What you should do: Each record below is to be output with no change at all.

Listed records:
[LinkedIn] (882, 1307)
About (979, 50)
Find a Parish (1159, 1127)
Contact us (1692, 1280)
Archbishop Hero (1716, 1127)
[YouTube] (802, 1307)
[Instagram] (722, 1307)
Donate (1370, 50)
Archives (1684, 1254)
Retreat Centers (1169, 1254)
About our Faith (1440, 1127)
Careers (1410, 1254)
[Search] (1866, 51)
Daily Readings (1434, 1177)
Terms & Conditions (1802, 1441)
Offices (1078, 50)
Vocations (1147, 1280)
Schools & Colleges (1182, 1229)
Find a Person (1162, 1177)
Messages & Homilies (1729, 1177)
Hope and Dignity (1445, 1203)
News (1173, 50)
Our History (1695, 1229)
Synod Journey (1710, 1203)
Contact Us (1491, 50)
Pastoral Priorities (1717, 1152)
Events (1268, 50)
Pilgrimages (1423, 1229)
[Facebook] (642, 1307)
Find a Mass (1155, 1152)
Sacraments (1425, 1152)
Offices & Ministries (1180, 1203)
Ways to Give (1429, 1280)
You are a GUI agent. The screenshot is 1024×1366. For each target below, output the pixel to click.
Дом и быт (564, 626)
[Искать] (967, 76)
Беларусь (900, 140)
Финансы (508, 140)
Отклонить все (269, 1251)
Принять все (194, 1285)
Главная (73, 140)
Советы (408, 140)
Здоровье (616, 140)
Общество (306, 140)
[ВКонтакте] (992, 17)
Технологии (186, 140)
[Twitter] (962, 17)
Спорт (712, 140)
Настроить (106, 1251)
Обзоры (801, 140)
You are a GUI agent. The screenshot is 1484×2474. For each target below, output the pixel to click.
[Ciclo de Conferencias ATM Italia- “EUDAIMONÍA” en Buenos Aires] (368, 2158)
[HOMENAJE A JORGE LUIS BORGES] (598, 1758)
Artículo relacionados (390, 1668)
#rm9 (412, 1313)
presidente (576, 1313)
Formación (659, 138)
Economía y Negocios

Exercise response:
[LinkedIn] (882, 1307)
About (979, 50)
Find a Parish (1159, 1127)
Contact us (1692, 1280)
Archbishop Hero (1716, 1127)
[YouTube] (802, 1307)
[Instagram] (722, 1307)
Donate (1370, 50)
Archives (1684, 1254)
Retreat Centers (1169, 1254)
About our Faith (1440, 1127)
Careers (1410, 1254)
[Search] (1866, 51)
Daily Readings (1434, 1177)
Terms & Conditions (1802, 1441)
Offices (1078, 50)
Vocations (1147, 1280)
Schools & Colleges (1182, 1229)
Find a Person (1162, 1177)
Messages & Homilies (1729, 1177)
Hope and Dignity (1445, 1203)
News (1173, 50)
Our History (1695, 1229)
Synod Journey (1710, 1203)
Contact Us (1491, 50)
Pastoral Priorities (1717, 1152)
Events (1268, 50)
Pilgrimages (1423, 1229)
[Facebook] (642, 1307)
Find a Mass (1155, 1152)
Sacraments (1425, 1152)
Offices & Ministries (1180, 1203)
Ways to Give (1429, 1280)
You are a GUI agent. The screenshot is 1024×1366. For each target below, output the pixel to click.
Дом и быт (564, 626)
[Искать] (967, 76)
Беларусь (900, 140)
Финансы (508, 140)
Отклонить все (269, 1251)
Принять все (194, 1285)
Главная (73, 140)
Советы (408, 140)
Здоровье (616, 140)
Общество (306, 140)
[ВКонтакте] (992, 17)
Технологии (186, 140)
[Twitter] (962, 17)
Спорт (712, 140)
Настроить (106, 1251)
Обзоры (801, 140)
You are a GUI agent. The screenshot is 1484×2474. For each target below, output the pixel to click.
[Ciclo de Conferencias ATM Italia- “EUDAIMONÍA” en Buenos Aires] (368, 2158)
[HOMENAJE A JORGE LUIS BORGES] (598, 1758)
Artículo relacionados (390, 1668)
#rm9 (412, 1313)
presidente (576, 1313)
Formación (659, 138)
Economía y Negocios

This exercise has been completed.